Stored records
==*==

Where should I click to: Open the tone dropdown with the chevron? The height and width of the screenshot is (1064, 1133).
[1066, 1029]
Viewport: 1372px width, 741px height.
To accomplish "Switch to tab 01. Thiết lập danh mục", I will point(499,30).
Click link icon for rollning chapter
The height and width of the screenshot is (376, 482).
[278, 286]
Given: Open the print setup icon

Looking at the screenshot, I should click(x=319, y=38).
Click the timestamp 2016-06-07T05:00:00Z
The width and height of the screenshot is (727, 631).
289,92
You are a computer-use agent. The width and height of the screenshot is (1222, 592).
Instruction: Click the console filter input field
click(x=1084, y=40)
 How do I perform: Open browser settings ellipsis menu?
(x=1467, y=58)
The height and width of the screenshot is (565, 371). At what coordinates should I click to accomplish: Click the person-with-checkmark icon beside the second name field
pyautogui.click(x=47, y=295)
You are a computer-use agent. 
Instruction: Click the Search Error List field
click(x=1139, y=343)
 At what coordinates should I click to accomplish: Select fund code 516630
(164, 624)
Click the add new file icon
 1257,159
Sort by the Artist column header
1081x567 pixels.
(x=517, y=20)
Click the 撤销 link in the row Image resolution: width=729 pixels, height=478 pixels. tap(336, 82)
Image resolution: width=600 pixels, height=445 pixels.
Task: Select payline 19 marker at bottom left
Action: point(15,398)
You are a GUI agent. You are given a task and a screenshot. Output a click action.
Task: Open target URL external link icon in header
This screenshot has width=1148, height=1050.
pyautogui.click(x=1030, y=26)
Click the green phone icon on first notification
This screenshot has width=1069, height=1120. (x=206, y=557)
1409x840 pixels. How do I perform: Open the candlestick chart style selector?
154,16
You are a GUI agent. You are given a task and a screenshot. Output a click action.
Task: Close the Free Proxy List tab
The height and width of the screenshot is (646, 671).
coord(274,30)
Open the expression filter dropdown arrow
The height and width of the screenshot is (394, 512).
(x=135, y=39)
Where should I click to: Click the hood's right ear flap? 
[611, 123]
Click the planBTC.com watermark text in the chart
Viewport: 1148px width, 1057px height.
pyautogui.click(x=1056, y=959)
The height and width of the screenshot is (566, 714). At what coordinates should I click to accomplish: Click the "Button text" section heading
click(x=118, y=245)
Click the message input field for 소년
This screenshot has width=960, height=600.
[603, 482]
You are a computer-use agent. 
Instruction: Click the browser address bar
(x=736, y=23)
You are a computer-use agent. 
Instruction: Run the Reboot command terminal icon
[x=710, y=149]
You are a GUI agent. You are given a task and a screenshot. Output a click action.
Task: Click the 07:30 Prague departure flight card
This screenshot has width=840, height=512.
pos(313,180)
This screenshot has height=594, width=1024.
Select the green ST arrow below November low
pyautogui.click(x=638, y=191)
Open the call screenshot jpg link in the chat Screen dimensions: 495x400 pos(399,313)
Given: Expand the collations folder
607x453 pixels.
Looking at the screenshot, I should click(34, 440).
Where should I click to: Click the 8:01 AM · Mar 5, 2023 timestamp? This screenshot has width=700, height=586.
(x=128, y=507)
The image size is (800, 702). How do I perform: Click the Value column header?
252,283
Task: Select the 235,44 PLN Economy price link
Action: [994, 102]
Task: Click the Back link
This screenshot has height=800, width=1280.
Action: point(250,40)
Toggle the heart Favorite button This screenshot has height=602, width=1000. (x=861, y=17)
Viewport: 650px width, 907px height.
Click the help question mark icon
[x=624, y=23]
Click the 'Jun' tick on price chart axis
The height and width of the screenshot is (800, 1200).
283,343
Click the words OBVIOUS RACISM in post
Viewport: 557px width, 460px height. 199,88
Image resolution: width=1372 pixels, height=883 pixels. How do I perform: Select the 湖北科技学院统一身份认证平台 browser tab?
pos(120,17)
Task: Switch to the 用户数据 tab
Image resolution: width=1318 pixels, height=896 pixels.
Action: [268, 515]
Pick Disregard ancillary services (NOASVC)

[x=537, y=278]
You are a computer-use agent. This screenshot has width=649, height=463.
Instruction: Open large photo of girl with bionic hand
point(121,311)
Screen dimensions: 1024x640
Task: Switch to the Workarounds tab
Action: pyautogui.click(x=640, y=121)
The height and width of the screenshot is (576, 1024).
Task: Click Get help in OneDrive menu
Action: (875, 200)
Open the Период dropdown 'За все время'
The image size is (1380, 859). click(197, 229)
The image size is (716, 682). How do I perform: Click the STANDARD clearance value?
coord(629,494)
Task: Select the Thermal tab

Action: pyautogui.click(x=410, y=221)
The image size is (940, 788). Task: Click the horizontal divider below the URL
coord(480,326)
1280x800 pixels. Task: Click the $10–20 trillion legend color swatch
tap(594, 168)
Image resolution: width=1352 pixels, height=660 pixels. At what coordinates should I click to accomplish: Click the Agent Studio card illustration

==*==

Description of the task: Each record above should be restated word for word.

Written response:
Where should I click to: Open the tone dropdown with the chevron? The height and width of the screenshot is (1064, 1133).
[1066, 1029]
Viewport: 1372px width, 741px height.
To accomplish "Switch to tab 01. Thiết lập danh mục", I will point(499,30).
Click link icon for rollning chapter
The height and width of the screenshot is (376, 482).
[278, 286]
Given: Open the print setup icon

Looking at the screenshot, I should click(x=319, y=38).
Click the timestamp 2016-06-07T05:00:00Z
The width and height of the screenshot is (727, 631).
289,92
You are a computer-use agent. The width and height of the screenshot is (1222, 592).
Instruction: Click the console filter input field
click(x=1084, y=40)
 How do I perform: Open browser settings ellipsis menu?
(x=1467, y=58)
The height and width of the screenshot is (565, 371). At what coordinates should I click to accomplish: Click the person-with-checkmark icon beside the second name field
pyautogui.click(x=47, y=295)
You are a computer-use agent. 
Instruction: Click the Search Error List field
click(x=1139, y=343)
 At what coordinates should I click to accomplish: Select fund code 516630
(164, 624)
Click the add new file icon
 1257,159
Sort by the Artist column header
1081x567 pixels.
(x=517, y=20)
Click the 撤销 link in the row Image resolution: width=729 pixels, height=478 pixels. tap(336, 82)
Image resolution: width=600 pixels, height=445 pixels.
Task: Select payline 19 marker at bottom left
Action: point(15,398)
You are a GUI agent. You are given a task and a screenshot. Output a click action.
Task: Open target URL external link icon in header
This screenshot has width=1148, height=1050.
pyautogui.click(x=1030, y=26)
Click the green phone icon on first notification
This screenshot has width=1069, height=1120. (x=206, y=557)
1409x840 pixels. How do I perform: Open the candlestick chart style selector?
154,16
You are a GUI agent. You are given a task and a screenshot. Output a click action.
Task: Close the Free Proxy List tab
The height and width of the screenshot is (646, 671).
coord(274,30)
Open the expression filter dropdown arrow
The height and width of the screenshot is (394, 512).
(x=135, y=39)
Where should I click to: Click the hood's right ear flap? 
[611, 123]
Click the planBTC.com watermark text in the chart
Viewport: 1148px width, 1057px height.
pyautogui.click(x=1056, y=959)
The height and width of the screenshot is (566, 714). At what coordinates should I click to accomplish: Click the "Button text" section heading
click(x=118, y=245)
Click the message input field for 소년
This screenshot has width=960, height=600.
[603, 482]
You are a computer-use agent. 
Instruction: Click the browser address bar
(x=736, y=23)
You are a computer-use agent. 
Instruction: Run the Reboot command terminal icon
[x=710, y=149]
You are a GUI agent. You are given a task and a screenshot. Output a click action.
Task: Click the 07:30 Prague departure flight card
This screenshot has width=840, height=512.
pos(313,180)
This screenshot has height=594, width=1024.
Select the green ST arrow below November low
pyautogui.click(x=638, y=191)
Open the call screenshot jpg link in the chat Screen dimensions: 495x400 pos(399,313)
Given: Expand the collations folder
607x453 pixels.
Looking at the screenshot, I should click(34, 440).
Where should I click to: Click the 8:01 AM · Mar 5, 2023 timestamp? This screenshot has width=700, height=586.
(x=128, y=507)
The image size is (800, 702). How do I perform: Click the Value column header?
252,283
Task: Select the 235,44 PLN Economy price link
Action: [994, 102]
Task: Click the Back link
This screenshot has height=800, width=1280.
Action: point(250,40)
Toggle the heart Favorite button This screenshot has height=602, width=1000. (x=861, y=17)
Viewport: 650px width, 907px height.
Click the help question mark icon
[x=624, y=23]
Click the 'Jun' tick on price chart axis
The height and width of the screenshot is (800, 1200).
283,343
Click the words OBVIOUS RACISM in post
Viewport: 557px width, 460px height. 199,88
Image resolution: width=1372 pixels, height=883 pixels. How do I perform: Select the 湖北科技学院统一身份认证平台 browser tab?
pos(120,17)
Task: Switch to the 用户数据 tab
Image resolution: width=1318 pixels, height=896 pixels.
Action: [268, 515]
Pick Disregard ancillary services (NOASVC)

[x=537, y=278]
You are a computer-use agent. This screenshot has width=649, height=463.
Instruction: Open large photo of girl with bionic hand
point(121,311)
Screen dimensions: 1024x640
Task: Switch to the Workarounds tab
Action: pyautogui.click(x=640, y=121)
The height and width of the screenshot is (576, 1024).
Task: Click Get help in OneDrive menu
Action: (875, 200)
Open the Период dropdown 'За все время'
The image size is (1380, 859). click(197, 229)
The image size is (716, 682). How do I perform: Click the STANDARD clearance value?
coord(629,494)
Task: Select the Thermal tab

Action: pyautogui.click(x=410, y=221)
The image size is (940, 788). Task: Click the horizontal divider below the URL
coord(480,326)
1280x800 pixels. Task: Click the $10–20 trillion legend color swatch
tap(594, 168)
Image resolution: width=1352 pixels, height=660 pixels. At what coordinates should I click to accomplish: Click the Agent Studio card illustration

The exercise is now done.